In our study, there were 12 patients with GLS deterioration after 3 months follow-up, which represents 40% of the study patients with no statistically significant difference between the non-apical pacing group and the apical pacing group. Regarding demographic data, older age had a statistically significant relationship with GLS deterioration (p = 0.003) as did single-chamber pacemaker (p < 0.001), and also a higher percentage of pacing, i.e., 90%–100%, had a statistically significant relationship with GLS deterioration (p < 0.001).

These factors can be used as prognostic factors for pacing-induced cardiomyopathy. This is concordant with the study conducted by Zhang et al., which examined the prognostic factors of pacing-induced cardiomyopathy. They showed that ventricular pacing percentage, device type, and patient age were prognostic factors for PICM and that ventricular pacing percentage was the most sensitive prognostic factor for PICM [16].

Limitations

The limitations of this study include its relatively small sample size, which makes statistical analyses difficult to conduct and interpret (low statistical power). Furthermore, It was a single-center study. The duration may not have been long enough to study some factors that may have affected the study. Speckle tracking-based parameters including dyssynchrony and global strain and strain rate depend on the echocardiographic image quality itself.
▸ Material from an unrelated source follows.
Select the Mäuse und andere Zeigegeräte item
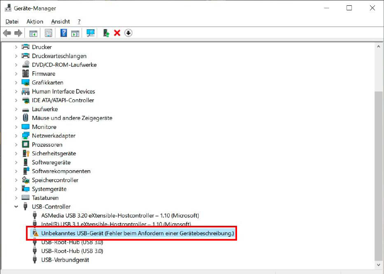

Therefore, we had to exclude cases with suboptimal echocardiographic images that resulted in tracking failure.

Conclusion

Through the analysis of 2D speckle tracking echocardiography, in the short-term follow-up, we found that radial dyssynchrony was more frequent in the apical location than in the non-apical location of the RV lead. Furthermore, RV septal pacing is a better alternative in terms of less dyssynchrony compared with RV apical pacing. Older age, higher percentage of pacing, and device type are prognostic factors for the development of pacemaker-induced cardiomyopathy.